- Problem to solve: Where the records below begin, start copying, and stop after the line that contains "Task: Click the dark blue dropdown arrow icon"; reproduce every line exactly but omit pictures.

- Information given:

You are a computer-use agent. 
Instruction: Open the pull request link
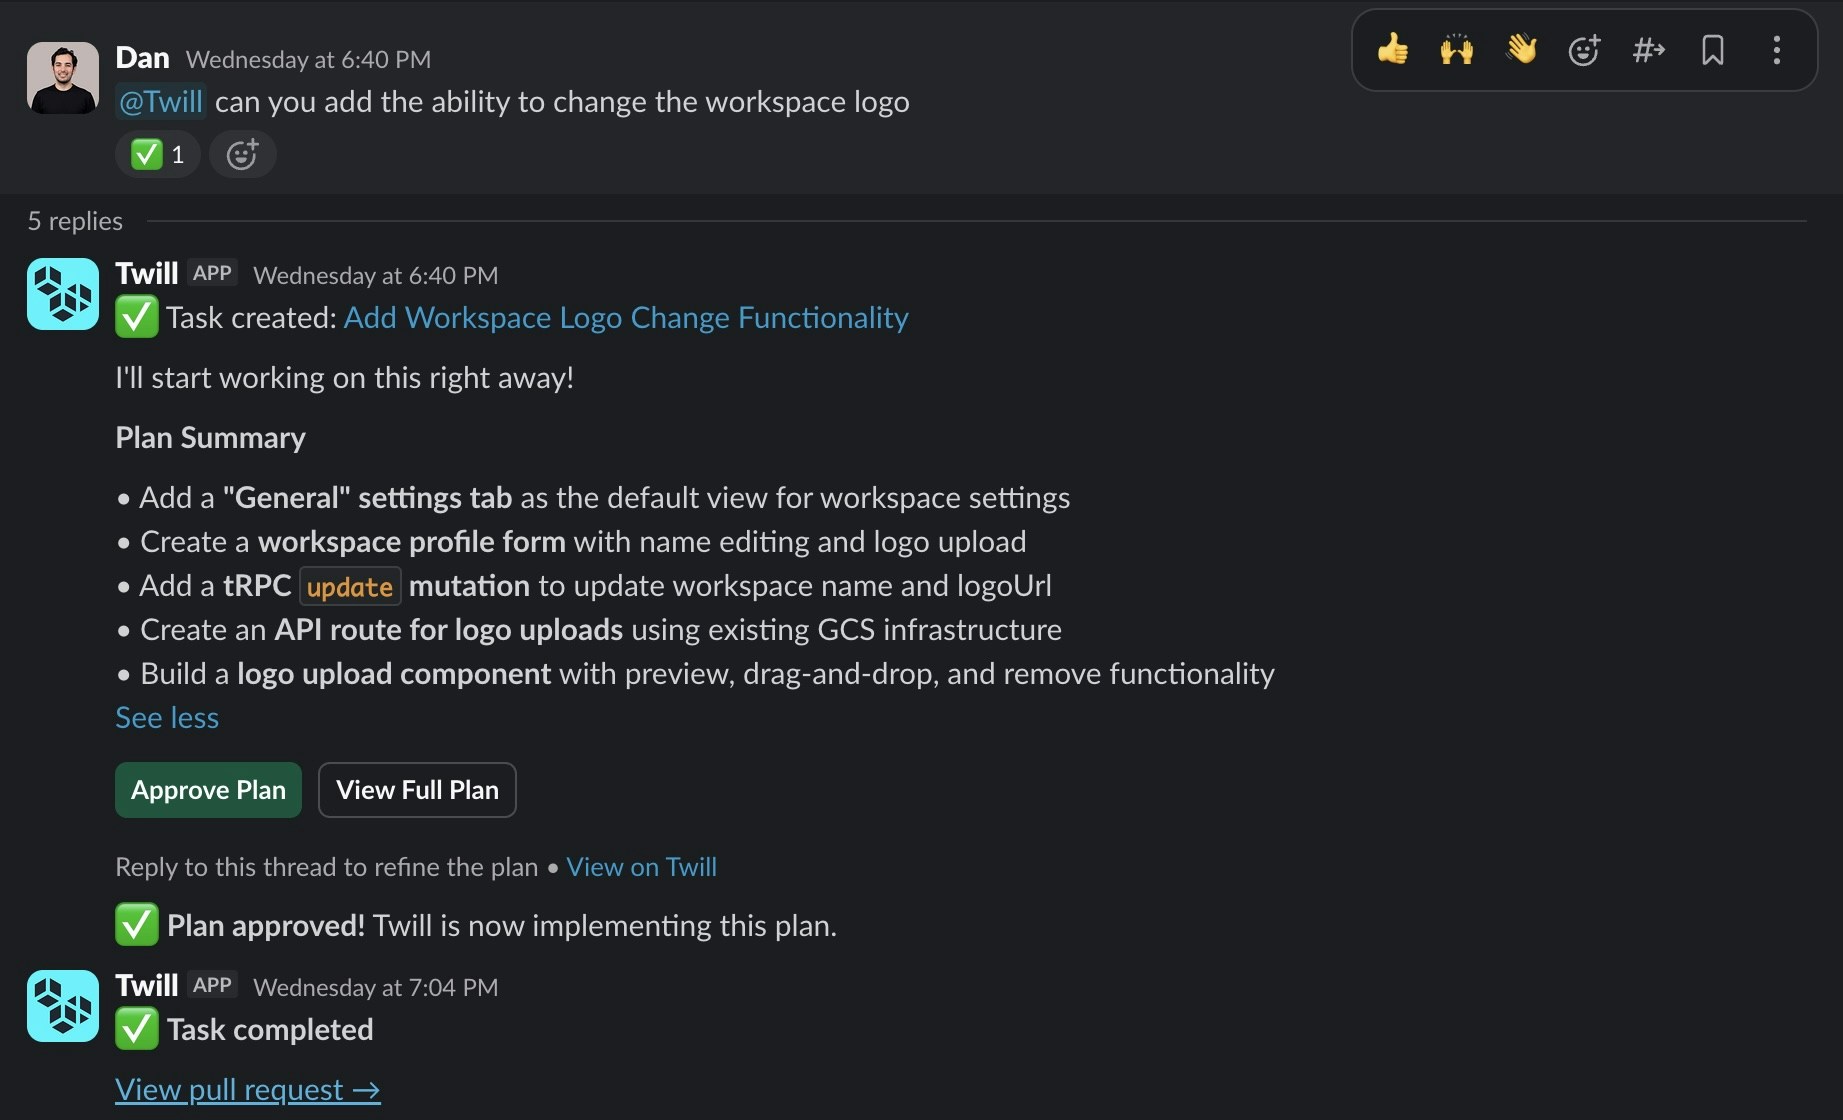(x=248, y=1090)
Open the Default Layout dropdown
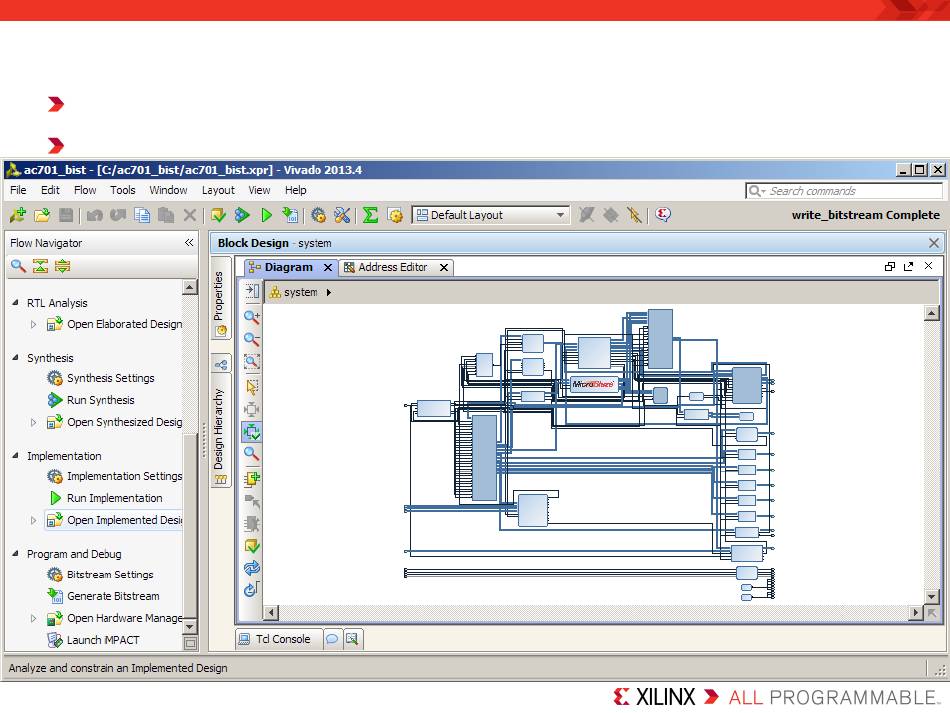Image resolution: width=950 pixels, height=713 pixels. point(560,215)
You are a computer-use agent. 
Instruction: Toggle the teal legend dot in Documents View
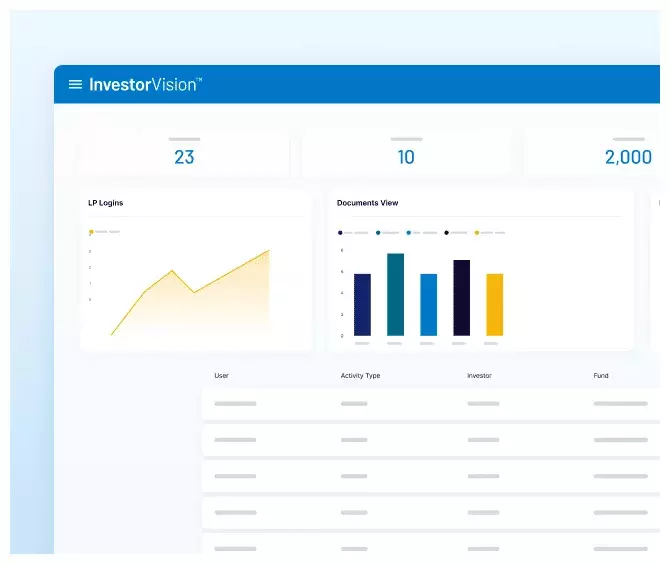point(379,232)
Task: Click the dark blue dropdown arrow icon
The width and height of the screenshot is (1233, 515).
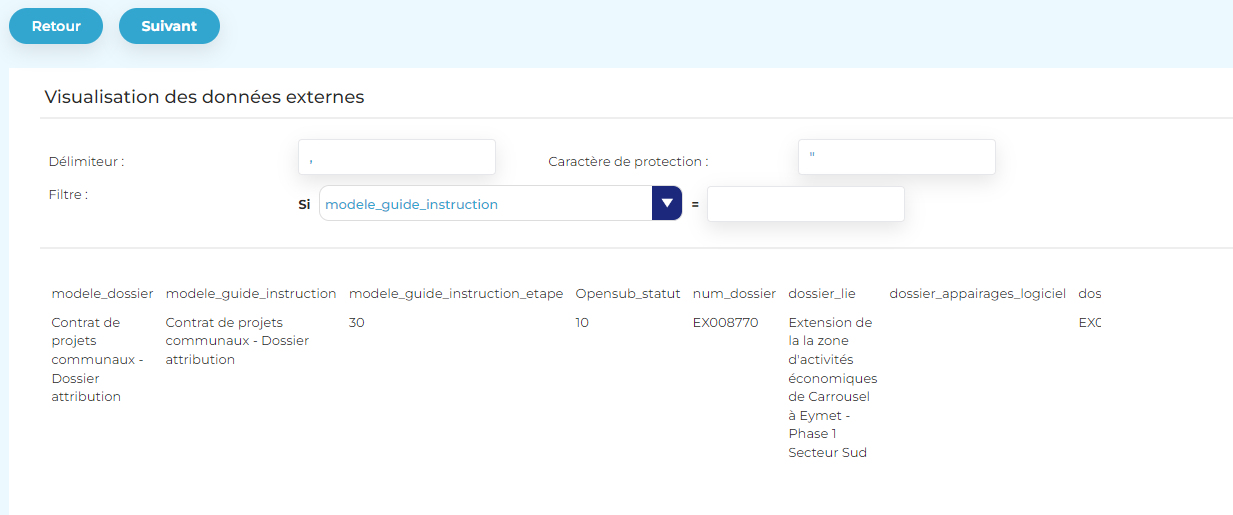Action: click(666, 203)
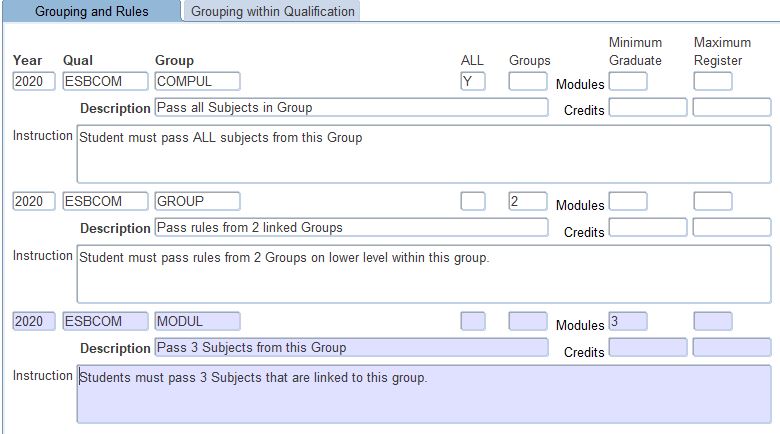Click Minimum Graduate Modules field containing 3
Viewport: 780px width, 434px height.
(x=627, y=322)
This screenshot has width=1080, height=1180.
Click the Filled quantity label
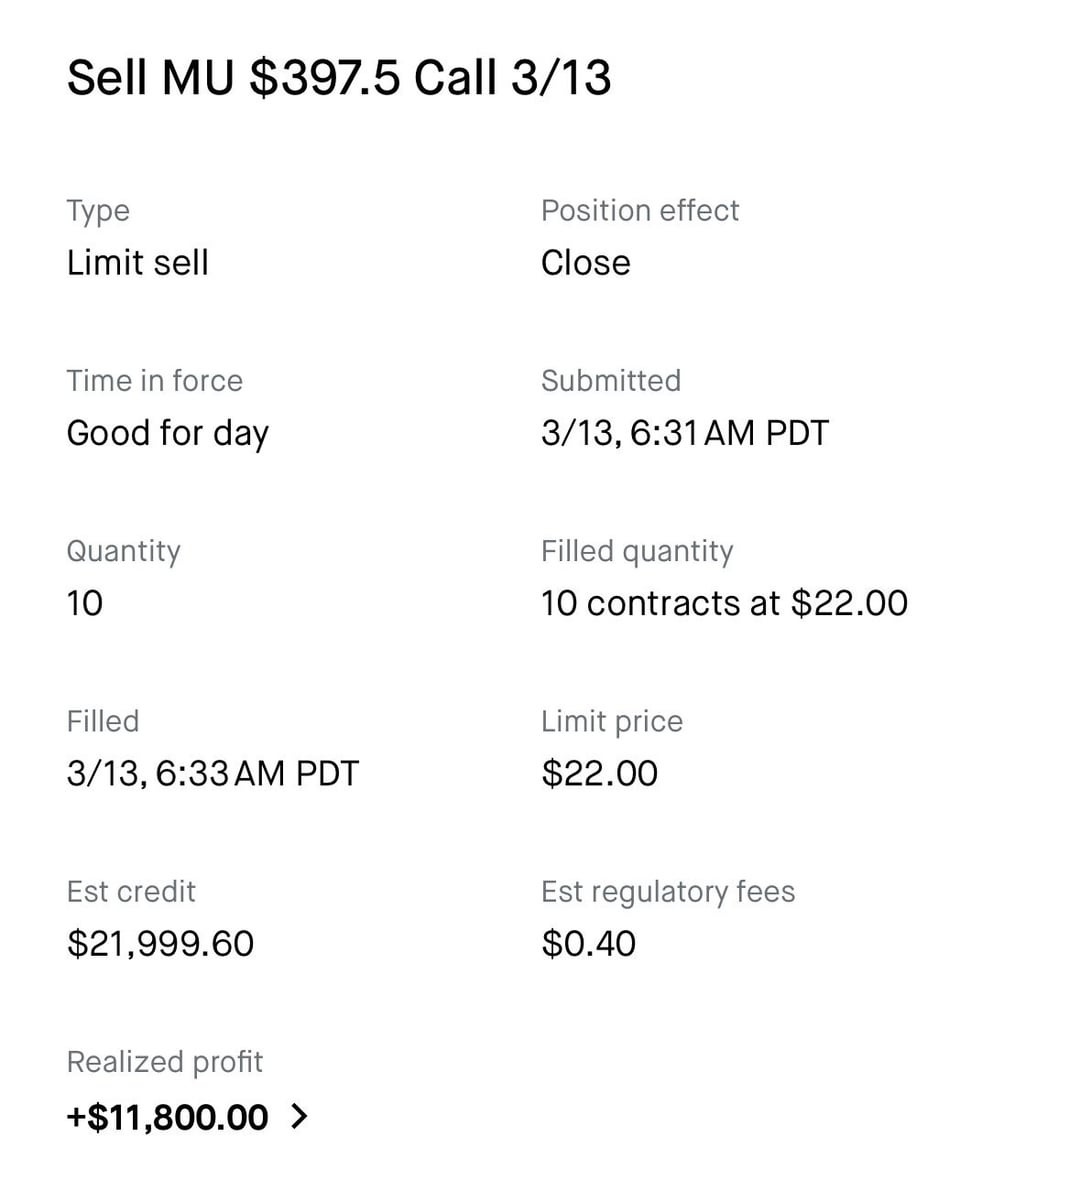pyautogui.click(x=637, y=551)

- Your solution:
You are a computer-use agent. 
Instruction: Open the pull request link
(x=248, y=1090)
Open the Default Layout dropdown
Image resolution: width=950 pixels, height=713 pixels. point(560,215)
You are a computer-use agent. 
Instruction: Toggle the teal legend dot in Documents View
point(379,232)
Task: Click the dark blue dropdown arrow icon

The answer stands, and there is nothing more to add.